**GIVEN REQUEST**.
Can you copy the data verbatim, from its first line through the line containing "pyautogui.click(x=1376, y=351)", including both of those lines?

**DATA LISTING**.
-----

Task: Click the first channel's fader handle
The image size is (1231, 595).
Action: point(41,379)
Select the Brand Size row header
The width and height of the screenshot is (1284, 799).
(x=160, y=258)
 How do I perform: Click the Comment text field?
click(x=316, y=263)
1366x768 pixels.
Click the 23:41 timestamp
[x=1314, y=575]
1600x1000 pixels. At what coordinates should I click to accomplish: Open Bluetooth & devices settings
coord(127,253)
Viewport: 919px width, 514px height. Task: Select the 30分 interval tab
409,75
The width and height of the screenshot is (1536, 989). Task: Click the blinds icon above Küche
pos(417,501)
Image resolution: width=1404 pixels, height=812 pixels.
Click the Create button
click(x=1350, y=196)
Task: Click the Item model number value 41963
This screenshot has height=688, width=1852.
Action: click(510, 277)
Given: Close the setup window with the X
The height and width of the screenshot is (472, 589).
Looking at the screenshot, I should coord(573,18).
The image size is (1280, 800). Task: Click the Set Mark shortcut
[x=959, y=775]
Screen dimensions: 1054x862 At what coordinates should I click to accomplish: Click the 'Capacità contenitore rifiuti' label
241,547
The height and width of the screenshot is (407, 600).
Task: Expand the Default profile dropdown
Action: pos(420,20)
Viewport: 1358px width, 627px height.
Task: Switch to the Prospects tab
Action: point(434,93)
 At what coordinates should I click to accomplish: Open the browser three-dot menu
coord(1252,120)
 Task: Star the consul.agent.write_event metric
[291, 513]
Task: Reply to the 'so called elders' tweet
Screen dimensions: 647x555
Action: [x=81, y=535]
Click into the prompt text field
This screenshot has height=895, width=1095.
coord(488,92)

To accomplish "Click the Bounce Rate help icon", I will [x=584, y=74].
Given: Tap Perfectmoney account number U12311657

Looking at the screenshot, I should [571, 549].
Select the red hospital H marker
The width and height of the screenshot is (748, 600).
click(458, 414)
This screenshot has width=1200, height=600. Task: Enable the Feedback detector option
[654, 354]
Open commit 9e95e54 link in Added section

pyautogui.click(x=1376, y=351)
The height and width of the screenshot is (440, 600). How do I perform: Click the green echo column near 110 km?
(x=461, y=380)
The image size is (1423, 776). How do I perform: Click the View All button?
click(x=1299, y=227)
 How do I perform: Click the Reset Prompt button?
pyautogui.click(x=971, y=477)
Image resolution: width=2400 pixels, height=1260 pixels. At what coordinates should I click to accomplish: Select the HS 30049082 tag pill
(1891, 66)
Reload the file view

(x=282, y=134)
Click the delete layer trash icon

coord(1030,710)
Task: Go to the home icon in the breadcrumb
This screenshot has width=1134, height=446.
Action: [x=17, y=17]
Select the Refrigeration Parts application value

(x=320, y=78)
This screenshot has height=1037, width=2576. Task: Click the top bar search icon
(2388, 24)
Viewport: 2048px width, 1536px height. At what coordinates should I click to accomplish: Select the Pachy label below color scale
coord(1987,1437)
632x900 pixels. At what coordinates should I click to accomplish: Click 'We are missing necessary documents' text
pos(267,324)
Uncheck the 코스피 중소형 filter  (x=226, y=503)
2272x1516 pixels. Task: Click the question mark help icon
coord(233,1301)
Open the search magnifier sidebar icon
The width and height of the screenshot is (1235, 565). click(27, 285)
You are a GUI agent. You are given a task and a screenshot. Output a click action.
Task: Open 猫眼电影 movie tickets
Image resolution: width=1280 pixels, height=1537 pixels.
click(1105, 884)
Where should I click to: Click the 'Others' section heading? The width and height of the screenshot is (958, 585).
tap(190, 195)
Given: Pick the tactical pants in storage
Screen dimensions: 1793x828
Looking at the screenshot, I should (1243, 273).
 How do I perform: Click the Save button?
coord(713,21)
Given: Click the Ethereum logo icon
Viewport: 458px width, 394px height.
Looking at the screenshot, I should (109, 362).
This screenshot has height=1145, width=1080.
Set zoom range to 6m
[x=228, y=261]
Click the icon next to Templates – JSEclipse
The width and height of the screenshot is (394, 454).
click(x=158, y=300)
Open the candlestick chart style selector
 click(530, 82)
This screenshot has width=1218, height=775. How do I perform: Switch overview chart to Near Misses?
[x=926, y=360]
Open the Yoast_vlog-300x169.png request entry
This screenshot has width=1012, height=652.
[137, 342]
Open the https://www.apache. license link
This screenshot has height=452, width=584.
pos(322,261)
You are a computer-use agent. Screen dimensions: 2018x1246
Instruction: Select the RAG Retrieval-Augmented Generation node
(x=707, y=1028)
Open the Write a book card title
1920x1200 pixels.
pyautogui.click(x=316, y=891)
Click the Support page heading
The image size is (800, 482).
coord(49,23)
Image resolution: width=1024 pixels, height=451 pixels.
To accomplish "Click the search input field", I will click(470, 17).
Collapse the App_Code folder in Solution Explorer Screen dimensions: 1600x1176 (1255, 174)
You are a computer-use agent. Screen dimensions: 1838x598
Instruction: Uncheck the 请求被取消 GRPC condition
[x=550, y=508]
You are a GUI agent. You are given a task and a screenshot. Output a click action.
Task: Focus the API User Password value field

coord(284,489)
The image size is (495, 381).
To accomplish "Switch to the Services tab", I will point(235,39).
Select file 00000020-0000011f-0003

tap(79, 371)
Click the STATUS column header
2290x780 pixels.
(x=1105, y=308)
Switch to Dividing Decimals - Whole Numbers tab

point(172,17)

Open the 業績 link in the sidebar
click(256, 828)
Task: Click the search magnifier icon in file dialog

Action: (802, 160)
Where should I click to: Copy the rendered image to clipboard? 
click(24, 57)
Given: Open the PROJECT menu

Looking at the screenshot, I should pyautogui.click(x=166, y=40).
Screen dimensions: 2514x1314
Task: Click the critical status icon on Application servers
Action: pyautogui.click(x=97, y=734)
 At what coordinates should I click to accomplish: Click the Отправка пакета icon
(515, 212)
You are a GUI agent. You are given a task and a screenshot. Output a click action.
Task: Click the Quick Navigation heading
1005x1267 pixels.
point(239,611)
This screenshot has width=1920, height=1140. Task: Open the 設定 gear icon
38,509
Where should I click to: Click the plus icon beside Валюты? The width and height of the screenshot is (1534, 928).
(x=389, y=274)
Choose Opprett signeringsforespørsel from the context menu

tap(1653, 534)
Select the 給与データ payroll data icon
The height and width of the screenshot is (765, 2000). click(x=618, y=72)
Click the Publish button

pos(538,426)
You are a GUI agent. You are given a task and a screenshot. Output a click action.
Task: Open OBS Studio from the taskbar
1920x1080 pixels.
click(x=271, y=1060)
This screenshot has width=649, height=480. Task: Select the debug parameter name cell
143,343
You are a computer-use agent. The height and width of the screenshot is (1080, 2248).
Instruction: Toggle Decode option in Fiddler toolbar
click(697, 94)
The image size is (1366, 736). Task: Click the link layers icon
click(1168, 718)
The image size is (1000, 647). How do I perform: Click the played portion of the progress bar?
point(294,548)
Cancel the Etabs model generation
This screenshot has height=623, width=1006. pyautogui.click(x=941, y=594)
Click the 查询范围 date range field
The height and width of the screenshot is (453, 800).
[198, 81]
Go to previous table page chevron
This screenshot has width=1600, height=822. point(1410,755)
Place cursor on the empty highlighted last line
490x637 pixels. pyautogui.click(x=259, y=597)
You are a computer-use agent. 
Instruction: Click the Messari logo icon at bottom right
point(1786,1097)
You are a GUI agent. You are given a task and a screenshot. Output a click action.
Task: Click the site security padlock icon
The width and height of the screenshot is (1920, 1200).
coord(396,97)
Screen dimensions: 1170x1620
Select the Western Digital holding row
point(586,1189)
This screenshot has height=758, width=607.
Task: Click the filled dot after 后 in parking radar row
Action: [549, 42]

-----

**SOLUTION BELOW**.
Task: Click the first channel's fader handle
The image size is (1231, 595).
Action: point(41,379)
Select the Brand Size row header
The width and height of the screenshot is (1284, 799).
(x=160, y=258)
 How do I perform: Click the Comment text field?
click(x=316, y=263)
1366x768 pixels.
Click the 23:41 timestamp
[x=1314, y=575]
1600x1000 pixels. At what coordinates should I click to accomplish: Open Bluetooth & devices settings
coord(127,253)
Viewport: 919px width, 514px height. Task: Select the 30分 interval tab
409,75
The width and height of the screenshot is (1536, 989). Task: Click the blinds icon above Küche
pos(417,501)
Image resolution: width=1404 pixels, height=812 pixels.
Click the Create button
click(x=1350, y=196)
Task: Click the Item model number value 41963
This screenshot has height=688, width=1852.
Action: click(510, 277)
Given: Close the setup window with the X
The height and width of the screenshot is (472, 589).
Looking at the screenshot, I should coord(573,18).
The image size is (1280, 800). Task: Click the Set Mark shortcut
[x=959, y=775]
Screen dimensions: 1054x862 At what coordinates should I click to accomplish: Click the 'Capacità contenitore rifiuti' label
241,547
The height and width of the screenshot is (407, 600).
Task: Expand the Default profile dropdown
Action: pos(420,20)
Viewport: 1358px width, 627px height.
Task: Switch to the Prospects tab
Action: point(434,93)
 At what coordinates should I click to accomplish: Open the browser three-dot menu
coord(1252,120)
 Task: Star the consul.agent.write_event metric
[291, 513]
Task: Reply to the 'so called elders' tweet
Screen dimensions: 647x555
Action: [x=81, y=535]
Click into the prompt text field
This screenshot has height=895, width=1095.
coord(488,92)

To accomplish "Click the Bounce Rate help icon", I will [x=584, y=74].
Given: Tap Perfectmoney account number U12311657

Looking at the screenshot, I should [571, 549].
Select the red hospital H marker
The width and height of the screenshot is (748, 600).
click(458, 414)
This screenshot has width=1200, height=600. Task: Enable the Feedback detector option
[654, 354]
Open commit 9e95e54 link in Added section

pyautogui.click(x=1376, y=351)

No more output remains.